To do —
Restate all the data exactly, so that each line is the same as before.
Task input Start Marker
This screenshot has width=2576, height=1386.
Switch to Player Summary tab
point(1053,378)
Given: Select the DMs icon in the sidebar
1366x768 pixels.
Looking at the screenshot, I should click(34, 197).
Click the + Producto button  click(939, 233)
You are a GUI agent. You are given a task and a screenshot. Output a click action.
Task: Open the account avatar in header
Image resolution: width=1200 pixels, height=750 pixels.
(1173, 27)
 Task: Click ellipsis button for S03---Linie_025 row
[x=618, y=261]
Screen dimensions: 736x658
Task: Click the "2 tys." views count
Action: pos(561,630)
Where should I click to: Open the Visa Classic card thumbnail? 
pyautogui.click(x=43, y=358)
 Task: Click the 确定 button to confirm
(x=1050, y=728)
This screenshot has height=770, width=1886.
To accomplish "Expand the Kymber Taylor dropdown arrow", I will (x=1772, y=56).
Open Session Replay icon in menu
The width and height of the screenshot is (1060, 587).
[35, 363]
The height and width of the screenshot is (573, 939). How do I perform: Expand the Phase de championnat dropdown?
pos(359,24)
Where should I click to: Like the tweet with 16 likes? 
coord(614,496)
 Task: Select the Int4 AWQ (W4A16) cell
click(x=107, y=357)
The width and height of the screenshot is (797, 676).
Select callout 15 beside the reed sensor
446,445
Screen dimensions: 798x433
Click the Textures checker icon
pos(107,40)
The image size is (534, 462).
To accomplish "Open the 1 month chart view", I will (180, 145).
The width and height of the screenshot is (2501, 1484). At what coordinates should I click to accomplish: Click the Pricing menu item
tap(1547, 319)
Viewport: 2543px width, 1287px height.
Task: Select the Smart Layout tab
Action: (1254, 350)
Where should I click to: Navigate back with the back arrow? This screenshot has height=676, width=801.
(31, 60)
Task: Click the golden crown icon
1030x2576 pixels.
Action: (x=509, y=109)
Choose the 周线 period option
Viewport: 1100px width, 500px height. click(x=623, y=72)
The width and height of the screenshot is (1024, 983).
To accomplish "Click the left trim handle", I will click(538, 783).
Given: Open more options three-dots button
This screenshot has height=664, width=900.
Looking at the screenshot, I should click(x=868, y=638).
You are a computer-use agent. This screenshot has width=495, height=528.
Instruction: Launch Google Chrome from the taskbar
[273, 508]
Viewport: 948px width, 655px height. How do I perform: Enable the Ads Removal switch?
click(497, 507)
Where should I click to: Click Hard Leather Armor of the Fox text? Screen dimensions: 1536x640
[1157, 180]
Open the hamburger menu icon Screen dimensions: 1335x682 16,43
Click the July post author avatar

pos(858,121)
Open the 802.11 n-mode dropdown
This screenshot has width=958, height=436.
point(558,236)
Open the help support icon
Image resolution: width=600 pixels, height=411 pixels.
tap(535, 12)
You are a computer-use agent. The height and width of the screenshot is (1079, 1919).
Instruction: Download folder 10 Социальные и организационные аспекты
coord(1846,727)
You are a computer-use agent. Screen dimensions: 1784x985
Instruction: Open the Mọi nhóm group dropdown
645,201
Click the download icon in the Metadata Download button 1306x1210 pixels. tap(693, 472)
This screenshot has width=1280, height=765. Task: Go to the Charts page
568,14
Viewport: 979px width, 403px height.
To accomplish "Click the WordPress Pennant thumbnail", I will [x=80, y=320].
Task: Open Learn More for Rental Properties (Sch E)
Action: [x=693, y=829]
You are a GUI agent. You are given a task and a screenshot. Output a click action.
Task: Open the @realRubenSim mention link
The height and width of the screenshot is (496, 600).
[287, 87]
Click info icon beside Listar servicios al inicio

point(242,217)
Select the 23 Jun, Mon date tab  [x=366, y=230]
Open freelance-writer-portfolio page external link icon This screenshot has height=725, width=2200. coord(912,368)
Task input End Marker
Result —
This screenshot has width=2576, height=1386.
Switch to Player Summary tab
point(1053,378)
Given: Select the DMs icon in the sidebar
1366x768 pixels.
Looking at the screenshot, I should click(34, 197).
Click the + Producto button  click(939, 233)
You are a GUI agent. You are given a task and a screenshot. Output a click action.
Task: Open the account avatar in header
Image resolution: width=1200 pixels, height=750 pixels.
(1173, 27)
 Task: Click ellipsis button for S03---Linie_025 row
[x=618, y=261]
Screen dimensions: 736x658
Task: Click the "2 tys." views count
Action: pos(561,630)
Where should I click to: Open the Visa Classic card thumbnail? 
pyautogui.click(x=43, y=358)
 Task: Click the 确定 button to confirm
(x=1050, y=728)
This screenshot has height=770, width=1886.
To accomplish "Expand the Kymber Taylor dropdown arrow", I will (x=1772, y=56).
Open Session Replay icon in menu
The width and height of the screenshot is (1060, 587).
[35, 363]
The height and width of the screenshot is (573, 939). How do I perform: Expand the Phase de championnat dropdown?
pos(359,24)
Where should I click to: Like the tweet with 16 likes? 
coord(614,496)
 Task: Select the Int4 AWQ (W4A16) cell
click(x=107, y=357)
The width and height of the screenshot is (797, 676).
Select callout 15 beside the reed sensor
446,445
Screen dimensions: 798x433
Click the Textures checker icon
pos(107,40)
The image size is (534, 462).
To accomplish "Open the 1 month chart view", I will (180, 145).
The width and height of the screenshot is (2501, 1484). At what coordinates should I click to accomplish: Click the Pricing menu item
tap(1547, 319)
Viewport: 2543px width, 1287px height.
Task: Select the Smart Layout tab
Action: (1254, 350)
Where should I click to: Navigate back with the back arrow? This screenshot has height=676, width=801.
(31, 60)
Task: Click the golden crown icon
1030x2576 pixels.
Action: (x=509, y=109)
Choose the 周线 period option
Viewport: 1100px width, 500px height. click(x=623, y=72)
The width and height of the screenshot is (1024, 983).
To accomplish "Click the left trim handle", I will click(538, 783).
Given: Open more options three-dots button
This screenshot has height=664, width=900.
Looking at the screenshot, I should click(x=868, y=638).
You are a computer-use agent. This screenshot has width=495, height=528.
Instruction: Launch Google Chrome from the taskbar
[273, 508]
Viewport: 948px width, 655px height. How do I perform: Enable the Ads Removal switch?
click(497, 507)
Where should I click to: Click Hard Leather Armor of the Fox text? Screen dimensions: 1536x640
[1157, 180]
Open the hamburger menu icon Screen dimensions: 1335x682 16,43
Click the July post author avatar

pos(858,121)
Open the 802.11 n-mode dropdown
This screenshot has width=958, height=436.
point(558,236)
Open the help support icon
Image resolution: width=600 pixels, height=411 pixels.
tap(535, 12)
You are a computer-use agent. The height and width of the screenshot is (1079, 1919).
Instruction: Download folder 10 Социальные и организационные аспекты
coord(1846,727)
You are a computer-use agent. Screen dimensions: 1784x985
Instruction: Open the Mọi nhóm group dropdown
645,201
Click the download icon in the Metadata Download button 1306x1210 pixels. tap(693, 472)
This screenshot has width=1280, height=765. Task: Go to the Charts page
568,14
Viewport: 979px width, 403px height.
To accomplish "Click the WordPress Pennant thumbnail", I will [x=80, y=320].
Task: Open Learn More for Rental Properties (Sch E)
Action: [x=693, y=829]
You are a GUI agent. You are given a task and a screenshot. Output a click action.
Task: Open the @realRubenSim mention link
The height and width of the screenshot is (496, 600).
[287, 87]
Click info icon beside Listar servicios al inicio

point(242,217)
Select the 23 Jun, Mon date tab  [x=366, y=230]
Open freelance-writer-portfolio page external link icon This screenshot has height=725, width=2200. coord(912,368)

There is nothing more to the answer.